Ainsi la mission dans les personnes divines est éternelle quant à l’origine, & temporelle quant à l’effet. Par exemple, Jesus-Christ avoit été destiné de toute éternité à être envoyé pour racheter le genre humain ; mais cette mission, l’exécution de ce decret n’a eu lieu que dans le tems : comme le dit saint Paul, Galat. iv. 4. At ubi venit plenitudo temporis, misit Deus filium suum, &c. & ce que saint Jean dit du Saint-Esprit, Nondum erat Spiritus datus, quia Jesus nondum erat glorificatus.

La mission, dans les personnes divines, est quelque chose de notionel propre à certaines personnes, & qui n’est pas commune à toute la Trinité. Car, si on la prend activement, elle est propre à la personne qui envoie ; si on la prend passivement, elle est propre à la personne qui est envoyée.

Les personnes ne sont envoyées que par celles dont elles procedent. Car envoyer suppose quelqu’autorité improprement dite quant aux Personnes divines ; or il n’y a point entre elles d’autre autorité que celle qui est fondée sur l’origine par laquelle une personne est le principe d’une autre. Ainsi comme le Pere est sans principe, il n’est point envoyé ; mais comme il est le principe du Fils, il envoie le Fils ; & le Pere & le Fils en tant que principe du Saint-Esprit, envoient le Saint-Esprit : mais le Saint-Esprit n’étant point le principe d’une autre personne, ne donne point de mission : ou, pour parler le langage des Théologiens : Pater mittit & non mittitur. Filius mittitur & mittit. Spiritus sanctus mittitur & non mittit. Car ce que l’on lit dans Isaïe, Spiritus Domini misit me, eo quod ad annuntiandum misit me, ne doit s’entendre que de Jesus-Christ en tant qu’Homme, & non en tant que Personne divine, puisqu’à ce dernier égard il ne procede en aucune maniere du Saint-Esprit.

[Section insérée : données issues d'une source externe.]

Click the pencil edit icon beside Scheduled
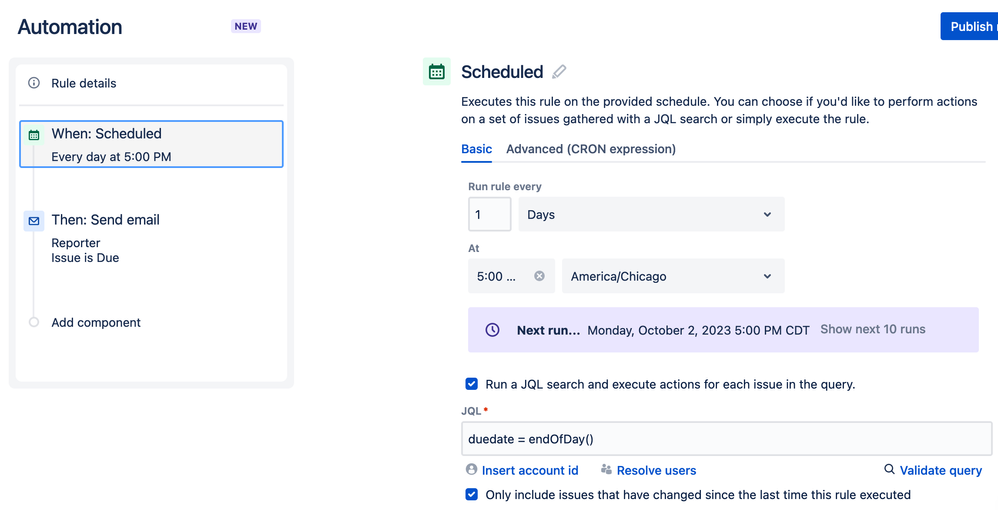Screen dimensions: 998x510 tap(559, 72)
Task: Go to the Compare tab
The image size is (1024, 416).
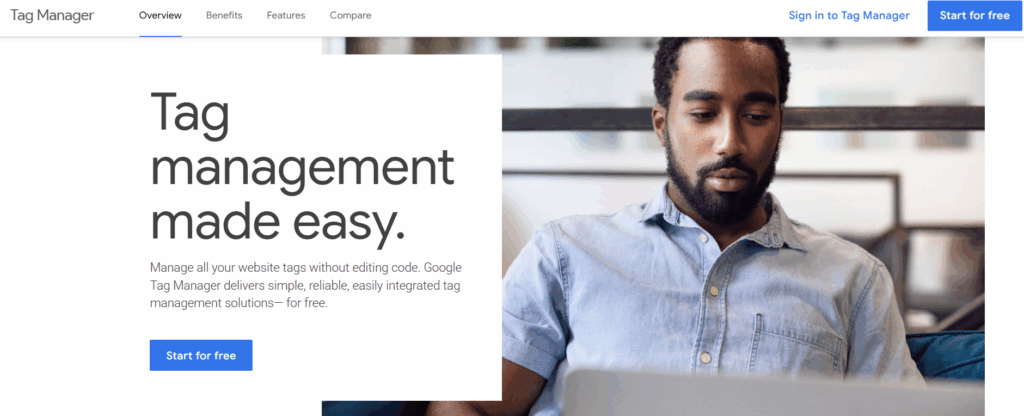Action: [x=350, y=16]
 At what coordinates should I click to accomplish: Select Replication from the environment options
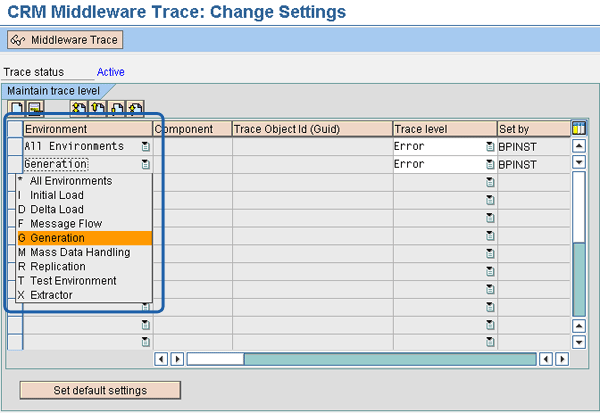59,267
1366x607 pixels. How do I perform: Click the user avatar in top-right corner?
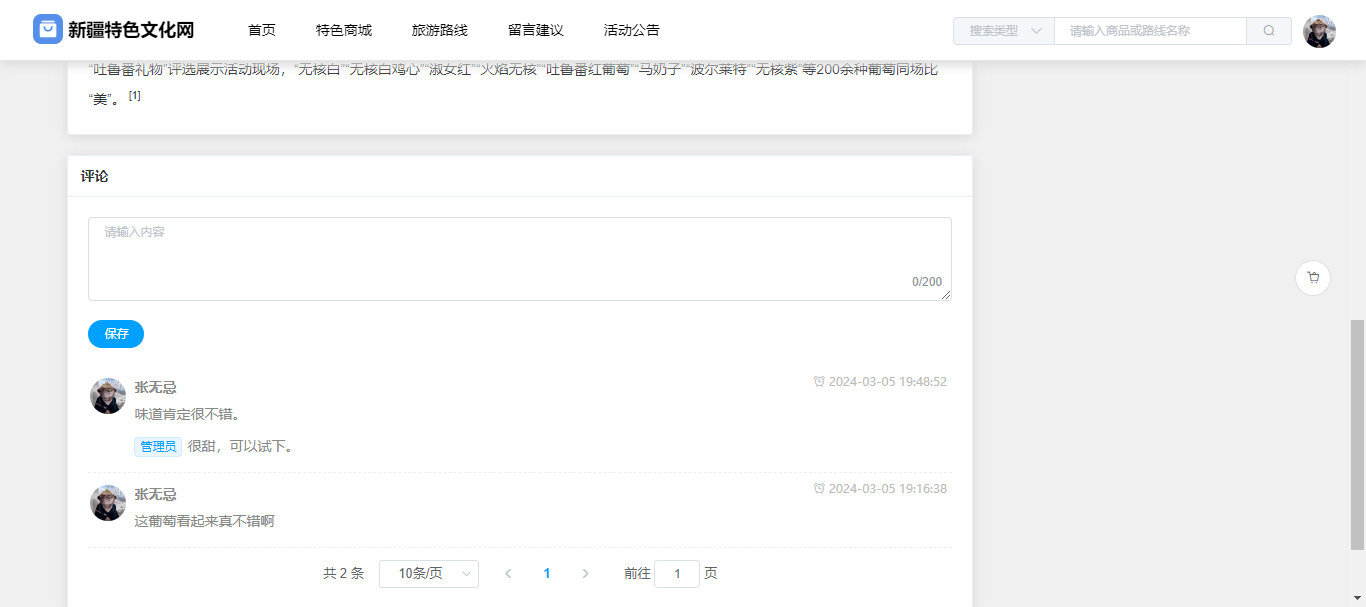tap(1319, 31)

Les Théologiens distinguent deux especes de mission passive dans les Personnes divines ; l’une visible, telle qu’a été celle de Jesus-Christ dans l’incarnation, & celle du Saint-Esprit lorsqu’il descendit sur les Apotres en forme de langues de feu ; & l’autre invisible, comme quand il est dit de la Sagesse, mitte illam de cælis sanctis, & du Saint-Esprit, dans l’épitre aux Galates, misit Deus Spiritum Filii sui in corda vestra.

Mission, (Gram.) à consulter l’étymologie de ce mot, signifie en général l’ordre que reçoit quelqu’un de son supérieur d’aller en quelque endroit. mais il n’est pas usité dans toutes sortes de circonstances en ce sens : voici les cas où il l’est.

Mission, en Théologie, signifie le pouvoir ou la commission donnée à quelqu’un de prêcher l’Evangile. Voyez Évangile, &c.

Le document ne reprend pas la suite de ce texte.